Melbourne start-up, Navi Medical Technologies, will receive $50,000 under Victoria’s Technology Adoption and Innovation Program to develop a world-first medical device enabling potentially lifesaving care for critically ill newborns.
Each year, nearly 10,000 newborns receive lifesaving treatment through central venous catheters – thin flexible tubes inserted into the veins of patients to deliver fluids and medications.
Without a way to pinpoint the exact location, around 40 per cent of catheters are inserted incorrectly or moved after insertion, exposing patients to additional risks.
Navi Medical Technologies has created a device that records and analyses electrical signals from the heart, providing feedback on the position of the catheter in real time. The new funding will help develop an advanced prototype of the device, enabling the Navi Neonav to reach a critical stage of product development.
“Less than 5 per cent of medical innovations that make it to market have a neonatal indication for use – there’s a huge market for products like the Neonav to assist in delivering the care critically ill newborns need,” Navi Medical Technologies co-founder and chief executive Alex Newton said.
The medical device is already helping deliver life-saving treatment to babies at the Royal Women’s Hospital Newborn Intensive Care Unit, including babies like Nash Constable.
Nash was born in December 2020 at 28 weeks, weighing just 728g.

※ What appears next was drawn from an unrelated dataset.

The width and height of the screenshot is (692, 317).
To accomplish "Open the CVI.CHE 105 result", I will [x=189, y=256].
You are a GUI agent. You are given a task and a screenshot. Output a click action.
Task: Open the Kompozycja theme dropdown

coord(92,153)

After his family consented to be involved in the research, Nash had a catheter inserted using the new technology as part of an operation.

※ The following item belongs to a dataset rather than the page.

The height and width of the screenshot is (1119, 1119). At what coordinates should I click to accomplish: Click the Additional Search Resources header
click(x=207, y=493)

Nash is now a healthy eight-month-old and his family are strong advocates for continued investment in newborn research.
“Research underpins the care that we provide to babies in our Newborn Intensive Care Unit,” Royal Women’s Hospital chief executive Dr Sue Matthews said.
“We are thrilled to be part of this research and look forward to seeing the Navi team drive better health outcomes for premature babies.”

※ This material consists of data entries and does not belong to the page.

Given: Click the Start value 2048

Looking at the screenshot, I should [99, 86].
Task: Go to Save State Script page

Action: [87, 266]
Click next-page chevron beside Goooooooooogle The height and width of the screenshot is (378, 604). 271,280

The $6 million Technology Adoption and Innovation Program helps small to medium-size enterprises develop new technologies, minister for Innovation, Medical Research and the Digital Economy Jaala Pulford said.
“We’re backing innovative Victorian businesses, because we know that new technologies have the potential to solve some of our biggest challenges and help people,” Pulford said.
“By supporting medical innovation from idea to commercialisation, we’re helping develop world-first technology and delivering the best care for Victorians.”